Python video download and synthesis of sample code

Updated: April 16, 2022 08:57:54 Author: The Demon King does not cry
This article mainly introduces in detail how Python is to achieve video download and synthesis, the implementation of the steps explained in detail, interested partners quickly follow Xiaobian to learn it

Module usage

requests >>> pip install requests (Data Request third party module)

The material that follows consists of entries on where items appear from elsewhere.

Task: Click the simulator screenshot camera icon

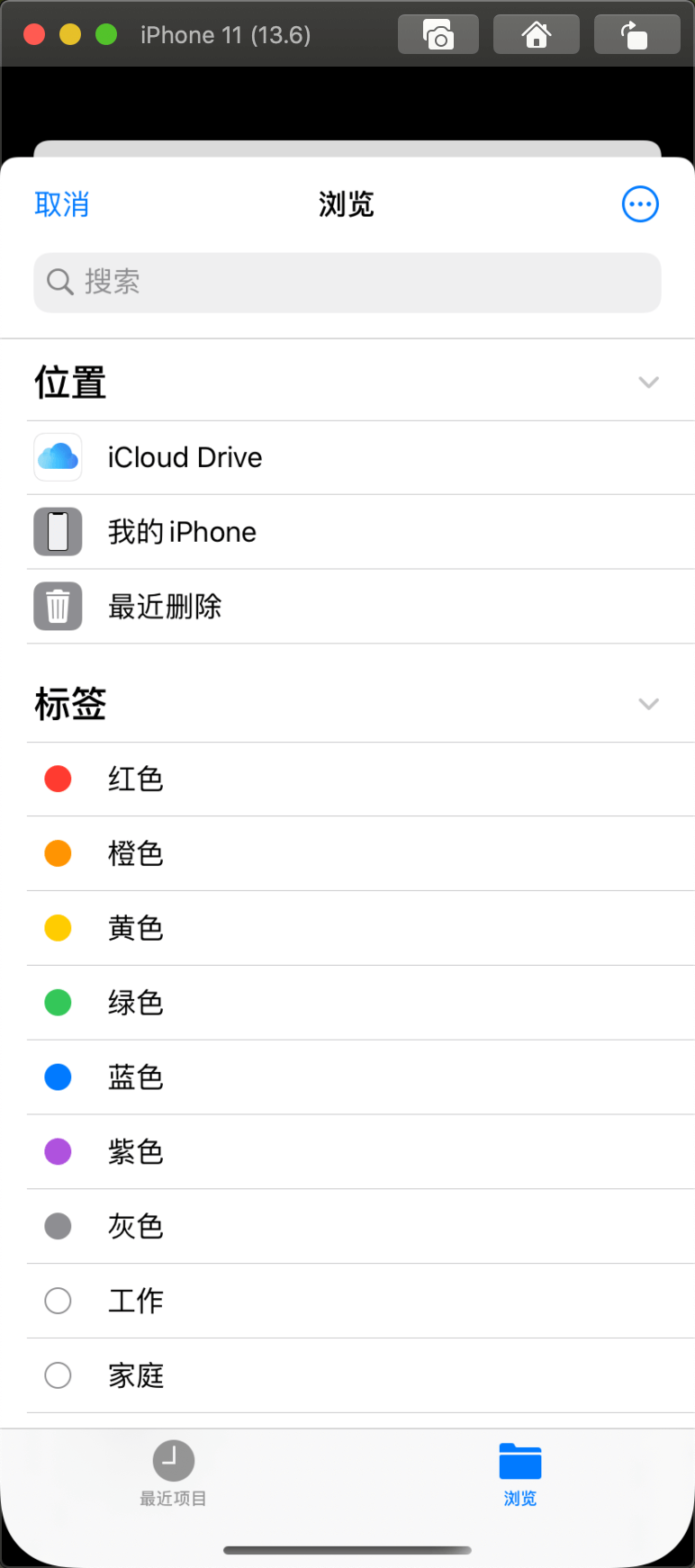Action: (438, 36)
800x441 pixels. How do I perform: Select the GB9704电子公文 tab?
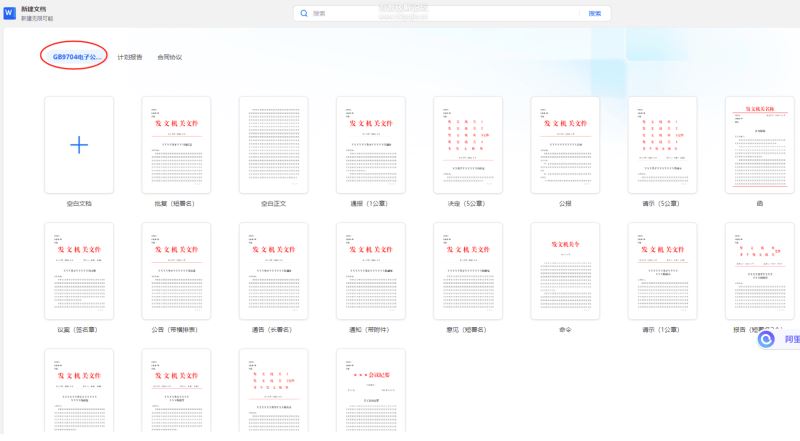pos(76,57)
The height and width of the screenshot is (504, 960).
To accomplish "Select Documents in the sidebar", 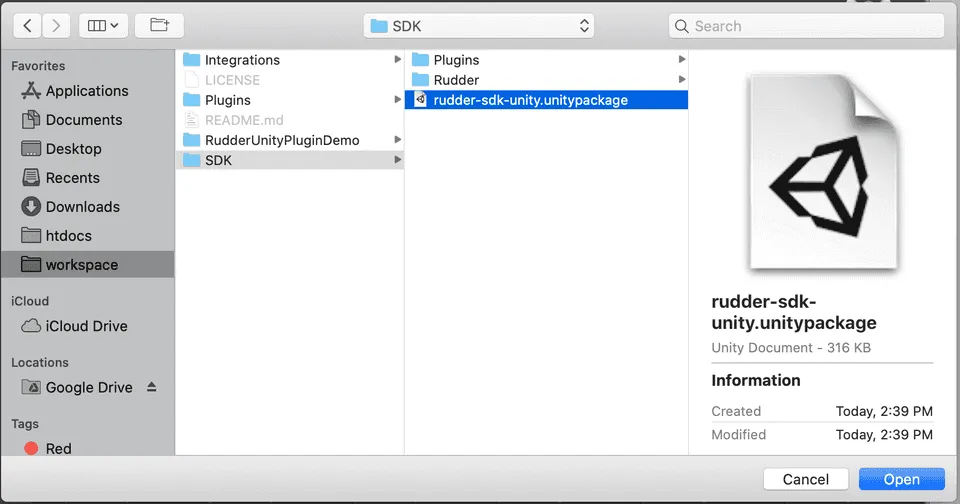I will click(x=83, y=120).
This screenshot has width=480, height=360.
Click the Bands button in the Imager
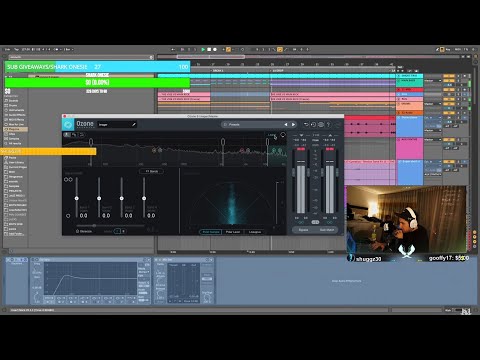tap(152, 171)
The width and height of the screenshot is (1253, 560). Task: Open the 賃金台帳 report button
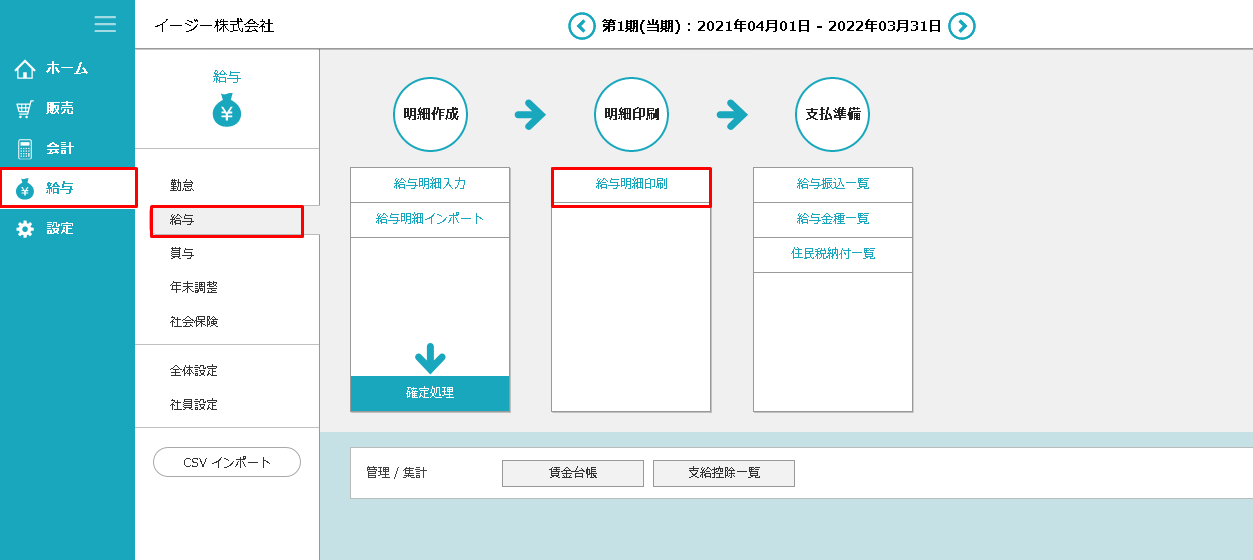tap(572, 473)
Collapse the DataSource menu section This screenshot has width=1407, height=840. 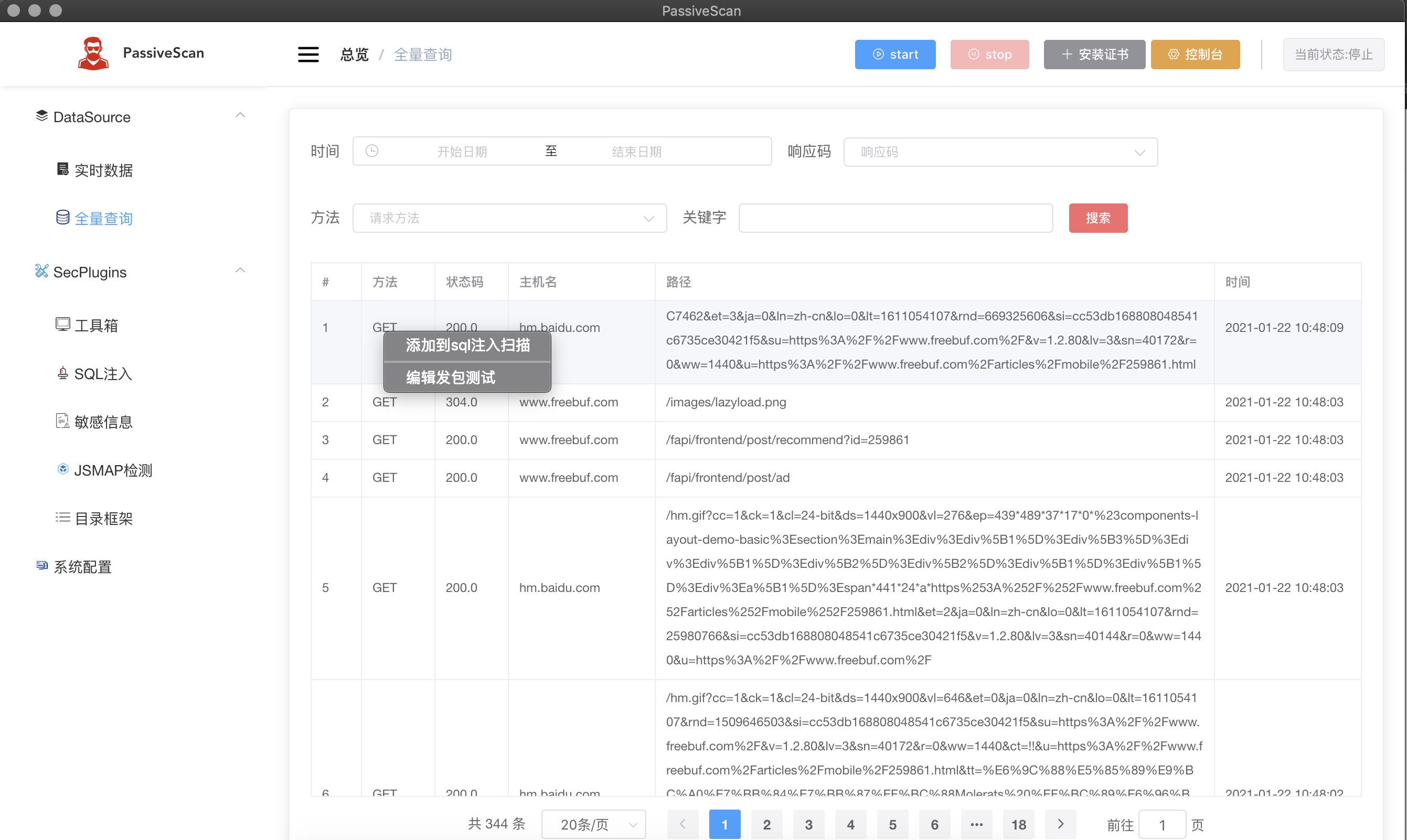point(240,115)
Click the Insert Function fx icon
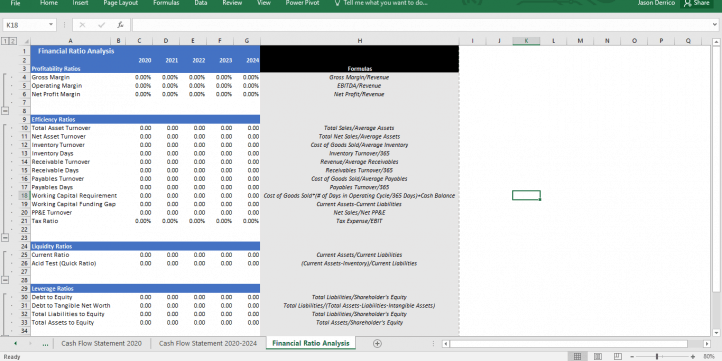 click(120, 25)
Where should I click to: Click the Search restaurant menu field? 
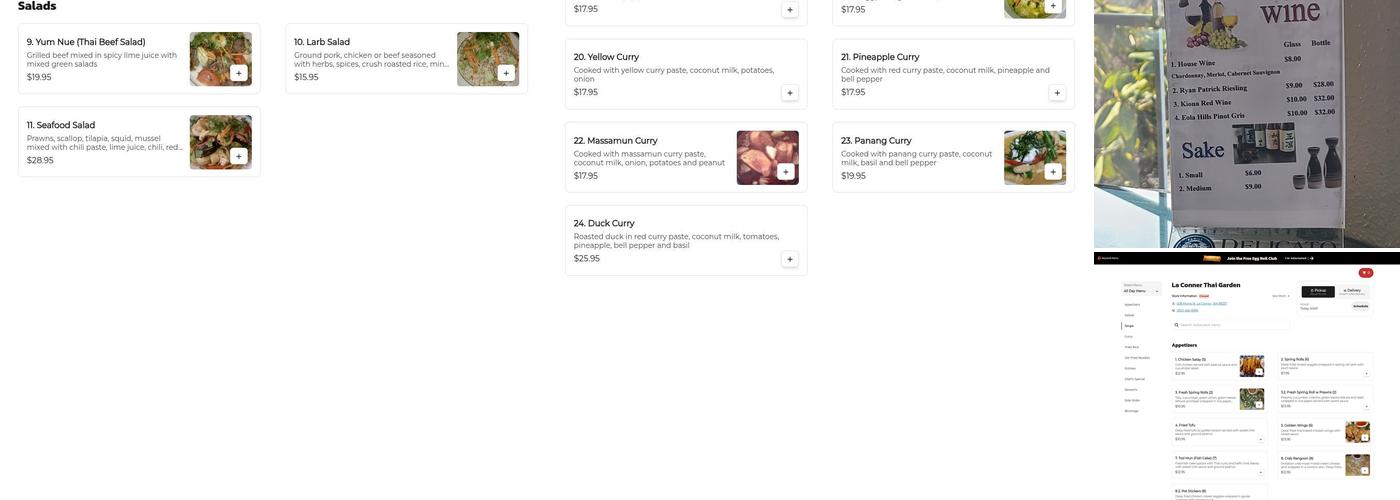pos(1231,325)
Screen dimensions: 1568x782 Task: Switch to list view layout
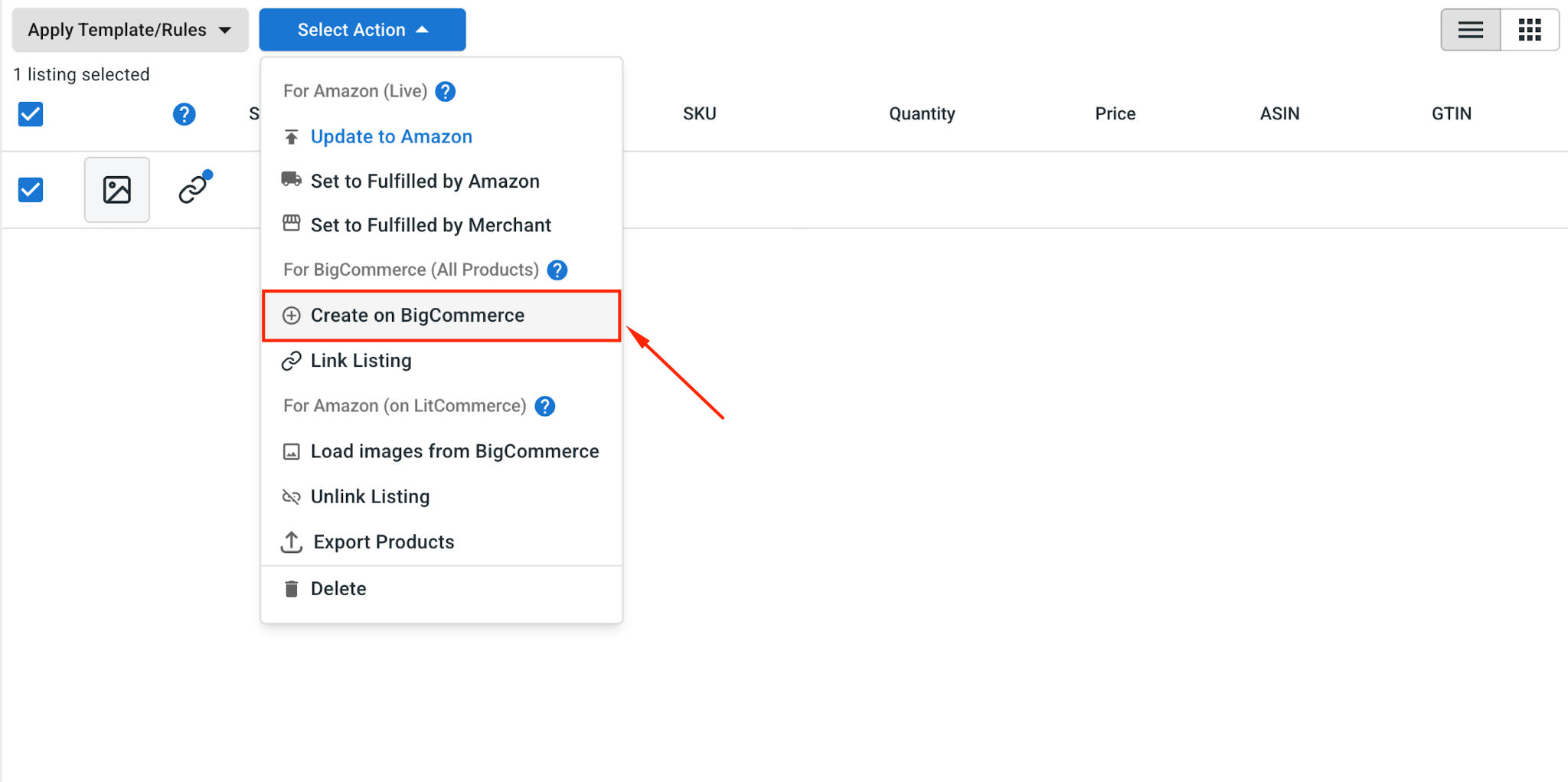tap(1470, 30)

re # regular expression to match the extracted data


Development environment

Python 3.8 interpreter

Pycharm 2021.2 version recommendation

win + R Enter cmd Enter the installation command pip install module name If the red number is displayed, it may be because the network connection times out to switch the domestic image source

Case realization

1. Define your needs

Collect content, first analyze a video from where to get

Through the developer tools for packet analysis, analysis of video data can be obtained from where the content format m3u8 video content

When the video format of our website was m3u8, there was a file dedicated to all ts video clips

2. Code implementation steps

  • Send request
  • Get data
  • Analytic data
  • Save data

1. Send a request for the url of the video playing page

2. Obtain the data and obtain the response response data returned by the server

3. Analyze the data and extract the data content we want, video title and m3u8 link

4. Send a request. Send a request for the m3u8 link

5. Obtain the data and obtain the response response data returned by the server

6. Parse the data and extract all ts file urls [video clip]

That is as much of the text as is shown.